My first love is zines. Zines take art out of the white cube and put it directly into the hands of everyday working people. Zines are how I’ve built a community in Hamilton through the mail, free workshops, zine making drops ins, zine club, zine fairs and artcrawls. I make zines about me, that some would sometimes call self deprecating. I write long lists that some would call poems. I also write poems that I would call poems. I draw and screenprint in my zines and most prominently I write about madness and mental illness.
I also make artwork about the body. I often relate this to my body and the ways I experience the world as a south asian, queer, mad and unibrowed woman who views the world from under five feet. Most recently I’ve explored the ways I hold jealousy of white blonde women in my body and the ways I’ve tried to expel that jealousy through cleansing Catholic rituals. I’ve explored body hair and how being downed in thick black hair has been a marker of racial difference for me since childhood. I try to find beauty in body hair, from carefully re-cultivating my unibrow through discrete performance, to exploring the patterning of hair on the body through print and poetry.
I make art because it gives me a sense of purpose in this world. I find living under capitalism to be hollowing, as I’m sure many working people do. Art making is a way that I escape capitalism. I make videos, zines, do discreet performances, printmaking, poetry, and the occasional sculpture. Much of my work is rooted in the ways that I make meaning ‘outside’ of capitalism, or in rejection of the values of capitalism.
I make artwork about food. From my most recent zine celebrating food, survival and madness called ‘Depression Cooking,’ to my video series documenting women eating their favourite foods in their beds called ‘Greasy Dreams.’ Currently I’m working on a video and print series involving my family members focused on mangoes, diaspora and seasonal affective disorder. For me, nourishing the body is how we care for ourselves despite the crushing weight of capitalism. Food is how we gather with friends, family and lovers around kitchen tables, on bar stools and even beneath our bed sheets during a netflix marathon. I am obsessed with food and eat it everyday in celebration.
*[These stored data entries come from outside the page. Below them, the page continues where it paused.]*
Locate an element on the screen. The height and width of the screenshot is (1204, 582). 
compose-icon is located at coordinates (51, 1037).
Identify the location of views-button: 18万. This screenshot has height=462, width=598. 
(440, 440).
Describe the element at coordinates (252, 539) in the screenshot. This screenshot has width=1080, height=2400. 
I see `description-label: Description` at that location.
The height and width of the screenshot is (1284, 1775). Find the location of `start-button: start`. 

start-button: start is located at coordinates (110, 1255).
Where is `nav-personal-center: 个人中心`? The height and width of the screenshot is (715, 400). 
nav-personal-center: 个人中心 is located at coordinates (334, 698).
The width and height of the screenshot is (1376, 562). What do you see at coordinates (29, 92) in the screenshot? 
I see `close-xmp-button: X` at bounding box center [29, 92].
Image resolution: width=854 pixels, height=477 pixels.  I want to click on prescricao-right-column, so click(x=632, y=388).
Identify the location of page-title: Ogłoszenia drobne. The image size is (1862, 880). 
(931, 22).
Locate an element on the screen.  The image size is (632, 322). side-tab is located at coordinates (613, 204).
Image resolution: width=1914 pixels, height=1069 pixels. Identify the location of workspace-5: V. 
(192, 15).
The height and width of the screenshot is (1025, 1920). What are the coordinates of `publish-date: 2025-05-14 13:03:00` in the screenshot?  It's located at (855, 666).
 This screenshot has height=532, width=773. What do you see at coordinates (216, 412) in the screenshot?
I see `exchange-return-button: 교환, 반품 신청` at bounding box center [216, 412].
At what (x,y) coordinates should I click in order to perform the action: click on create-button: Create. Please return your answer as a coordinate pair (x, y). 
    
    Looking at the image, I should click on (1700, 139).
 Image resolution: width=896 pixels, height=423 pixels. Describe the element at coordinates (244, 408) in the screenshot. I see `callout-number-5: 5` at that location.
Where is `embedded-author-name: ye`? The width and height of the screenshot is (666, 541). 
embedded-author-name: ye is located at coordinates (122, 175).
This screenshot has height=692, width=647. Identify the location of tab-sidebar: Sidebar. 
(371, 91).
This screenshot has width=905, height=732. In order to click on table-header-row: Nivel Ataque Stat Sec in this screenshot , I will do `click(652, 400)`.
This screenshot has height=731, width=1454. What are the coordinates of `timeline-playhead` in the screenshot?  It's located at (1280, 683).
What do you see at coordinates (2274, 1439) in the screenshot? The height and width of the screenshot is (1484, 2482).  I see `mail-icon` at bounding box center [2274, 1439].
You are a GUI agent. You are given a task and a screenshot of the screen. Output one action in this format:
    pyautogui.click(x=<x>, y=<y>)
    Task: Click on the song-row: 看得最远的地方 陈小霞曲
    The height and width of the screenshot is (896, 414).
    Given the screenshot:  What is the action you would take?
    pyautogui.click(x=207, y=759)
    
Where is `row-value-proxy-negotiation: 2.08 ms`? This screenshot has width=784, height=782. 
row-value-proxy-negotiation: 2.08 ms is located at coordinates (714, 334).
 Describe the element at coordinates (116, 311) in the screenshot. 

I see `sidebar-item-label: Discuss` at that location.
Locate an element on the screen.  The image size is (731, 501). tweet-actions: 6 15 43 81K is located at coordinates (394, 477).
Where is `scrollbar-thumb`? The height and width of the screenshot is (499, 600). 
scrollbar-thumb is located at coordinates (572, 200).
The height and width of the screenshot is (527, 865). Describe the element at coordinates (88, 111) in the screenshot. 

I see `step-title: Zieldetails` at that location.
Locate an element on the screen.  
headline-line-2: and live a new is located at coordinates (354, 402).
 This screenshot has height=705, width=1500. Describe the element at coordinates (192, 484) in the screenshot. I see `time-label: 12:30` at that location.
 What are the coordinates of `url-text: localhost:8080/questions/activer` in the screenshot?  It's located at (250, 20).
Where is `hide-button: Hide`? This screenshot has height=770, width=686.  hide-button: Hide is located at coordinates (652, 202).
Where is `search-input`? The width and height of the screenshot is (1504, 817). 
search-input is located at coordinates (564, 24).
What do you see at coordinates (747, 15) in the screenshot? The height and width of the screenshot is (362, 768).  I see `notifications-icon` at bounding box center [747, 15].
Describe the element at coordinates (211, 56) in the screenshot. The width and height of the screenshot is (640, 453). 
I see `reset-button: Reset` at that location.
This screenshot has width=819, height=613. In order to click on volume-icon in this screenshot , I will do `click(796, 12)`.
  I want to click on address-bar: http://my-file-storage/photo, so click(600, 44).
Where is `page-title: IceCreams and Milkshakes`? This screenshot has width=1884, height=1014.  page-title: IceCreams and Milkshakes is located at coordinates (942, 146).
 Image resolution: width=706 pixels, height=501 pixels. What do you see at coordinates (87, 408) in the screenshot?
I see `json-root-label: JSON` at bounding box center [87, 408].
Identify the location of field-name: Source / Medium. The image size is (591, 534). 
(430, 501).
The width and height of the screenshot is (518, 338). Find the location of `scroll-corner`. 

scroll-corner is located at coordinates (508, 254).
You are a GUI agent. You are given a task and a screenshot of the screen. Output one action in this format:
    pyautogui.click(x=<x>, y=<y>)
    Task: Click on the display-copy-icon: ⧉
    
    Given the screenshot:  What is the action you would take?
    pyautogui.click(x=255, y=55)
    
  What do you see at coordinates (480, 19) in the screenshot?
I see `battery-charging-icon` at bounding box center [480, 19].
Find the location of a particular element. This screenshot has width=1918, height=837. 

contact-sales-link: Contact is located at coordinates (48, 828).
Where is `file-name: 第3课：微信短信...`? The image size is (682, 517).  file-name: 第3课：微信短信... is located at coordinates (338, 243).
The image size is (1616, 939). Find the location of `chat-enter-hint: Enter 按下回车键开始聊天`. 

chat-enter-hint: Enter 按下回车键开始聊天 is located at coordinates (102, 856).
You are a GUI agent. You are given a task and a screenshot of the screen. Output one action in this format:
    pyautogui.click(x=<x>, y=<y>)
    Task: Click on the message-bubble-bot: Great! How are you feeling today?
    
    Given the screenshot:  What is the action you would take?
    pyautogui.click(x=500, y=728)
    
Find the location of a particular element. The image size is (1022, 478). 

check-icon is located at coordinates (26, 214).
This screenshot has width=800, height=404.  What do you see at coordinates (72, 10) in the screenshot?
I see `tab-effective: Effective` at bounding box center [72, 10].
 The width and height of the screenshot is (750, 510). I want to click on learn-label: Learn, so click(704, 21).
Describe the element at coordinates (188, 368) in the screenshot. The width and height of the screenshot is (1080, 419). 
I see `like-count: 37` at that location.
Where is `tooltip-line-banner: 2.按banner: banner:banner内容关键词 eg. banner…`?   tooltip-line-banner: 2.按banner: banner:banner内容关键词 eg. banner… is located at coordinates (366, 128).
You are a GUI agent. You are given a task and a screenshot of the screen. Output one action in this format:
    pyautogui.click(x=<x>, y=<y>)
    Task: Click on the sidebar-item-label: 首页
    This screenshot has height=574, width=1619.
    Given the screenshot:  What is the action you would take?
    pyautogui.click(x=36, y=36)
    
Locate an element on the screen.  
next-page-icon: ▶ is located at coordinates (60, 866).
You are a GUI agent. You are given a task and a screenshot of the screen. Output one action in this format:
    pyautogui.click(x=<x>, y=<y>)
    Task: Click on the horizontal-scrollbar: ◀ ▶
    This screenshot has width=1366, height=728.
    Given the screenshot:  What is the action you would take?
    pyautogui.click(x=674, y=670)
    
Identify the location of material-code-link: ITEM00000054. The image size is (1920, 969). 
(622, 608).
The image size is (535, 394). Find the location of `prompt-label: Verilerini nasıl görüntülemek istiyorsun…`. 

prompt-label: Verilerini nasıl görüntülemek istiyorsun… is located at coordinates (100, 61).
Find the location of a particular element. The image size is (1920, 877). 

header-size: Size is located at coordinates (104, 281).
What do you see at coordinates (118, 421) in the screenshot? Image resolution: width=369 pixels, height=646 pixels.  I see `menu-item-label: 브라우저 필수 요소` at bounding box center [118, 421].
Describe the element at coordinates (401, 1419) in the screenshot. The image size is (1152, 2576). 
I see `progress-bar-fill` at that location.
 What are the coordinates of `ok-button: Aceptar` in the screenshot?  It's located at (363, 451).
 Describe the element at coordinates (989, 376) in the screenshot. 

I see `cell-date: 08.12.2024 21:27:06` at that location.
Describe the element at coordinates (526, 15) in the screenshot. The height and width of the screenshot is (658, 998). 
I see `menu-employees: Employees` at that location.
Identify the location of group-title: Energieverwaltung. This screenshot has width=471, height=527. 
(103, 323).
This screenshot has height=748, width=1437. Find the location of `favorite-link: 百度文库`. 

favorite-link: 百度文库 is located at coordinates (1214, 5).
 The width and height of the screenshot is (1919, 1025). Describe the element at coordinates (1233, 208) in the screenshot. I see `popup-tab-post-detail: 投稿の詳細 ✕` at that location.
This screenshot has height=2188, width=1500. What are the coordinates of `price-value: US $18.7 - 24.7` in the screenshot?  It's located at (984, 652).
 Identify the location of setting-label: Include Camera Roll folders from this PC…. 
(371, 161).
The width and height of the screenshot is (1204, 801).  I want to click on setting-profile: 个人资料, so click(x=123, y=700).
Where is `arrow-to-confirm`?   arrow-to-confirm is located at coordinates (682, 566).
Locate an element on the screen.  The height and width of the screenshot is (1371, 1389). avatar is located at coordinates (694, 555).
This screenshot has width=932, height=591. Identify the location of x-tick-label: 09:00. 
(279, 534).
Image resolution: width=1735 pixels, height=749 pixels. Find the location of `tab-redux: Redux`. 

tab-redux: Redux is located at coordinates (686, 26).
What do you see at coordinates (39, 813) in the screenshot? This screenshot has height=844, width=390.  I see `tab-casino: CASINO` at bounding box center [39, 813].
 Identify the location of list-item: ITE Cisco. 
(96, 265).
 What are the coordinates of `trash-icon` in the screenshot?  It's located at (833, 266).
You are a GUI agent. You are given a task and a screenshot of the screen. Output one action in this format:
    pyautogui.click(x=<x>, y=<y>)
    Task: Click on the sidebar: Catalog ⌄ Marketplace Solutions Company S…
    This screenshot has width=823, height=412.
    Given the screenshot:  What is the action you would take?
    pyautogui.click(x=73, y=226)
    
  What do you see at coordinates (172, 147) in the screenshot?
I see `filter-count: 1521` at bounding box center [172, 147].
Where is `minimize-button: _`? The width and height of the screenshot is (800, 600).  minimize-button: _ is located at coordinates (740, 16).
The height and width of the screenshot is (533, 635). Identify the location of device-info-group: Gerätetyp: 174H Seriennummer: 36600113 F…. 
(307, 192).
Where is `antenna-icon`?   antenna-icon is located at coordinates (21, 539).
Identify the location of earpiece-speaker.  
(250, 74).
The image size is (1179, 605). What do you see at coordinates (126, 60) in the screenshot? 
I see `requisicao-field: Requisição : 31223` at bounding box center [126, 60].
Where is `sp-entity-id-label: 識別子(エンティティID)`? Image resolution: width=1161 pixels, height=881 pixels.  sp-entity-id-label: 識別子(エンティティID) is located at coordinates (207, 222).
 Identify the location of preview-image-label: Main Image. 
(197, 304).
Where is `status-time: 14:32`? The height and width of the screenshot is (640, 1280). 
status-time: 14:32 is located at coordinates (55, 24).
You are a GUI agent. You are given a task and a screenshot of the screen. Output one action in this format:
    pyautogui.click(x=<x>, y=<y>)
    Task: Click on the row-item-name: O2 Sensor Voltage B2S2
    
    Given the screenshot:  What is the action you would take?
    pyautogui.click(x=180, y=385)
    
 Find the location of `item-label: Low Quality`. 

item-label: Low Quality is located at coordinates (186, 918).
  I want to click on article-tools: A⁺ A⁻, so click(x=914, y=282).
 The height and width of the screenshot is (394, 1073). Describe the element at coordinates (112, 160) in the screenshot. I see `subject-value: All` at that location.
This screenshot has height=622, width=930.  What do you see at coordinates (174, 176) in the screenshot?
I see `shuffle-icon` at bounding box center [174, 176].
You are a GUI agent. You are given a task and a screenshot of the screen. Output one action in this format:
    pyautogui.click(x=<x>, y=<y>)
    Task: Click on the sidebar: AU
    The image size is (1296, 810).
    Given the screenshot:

The concept of care plays into everything I make. From harvesting lavender on the University of Guelph’s campus which I then made into lavender simple syrup to gift to the workers who cultivated the garden, to zines which I try to distribute for free or at cost. I make art as an act of care for myself who is in search of meaning and I make art with the hopes that what I make will resonate and positively impact my kin and community.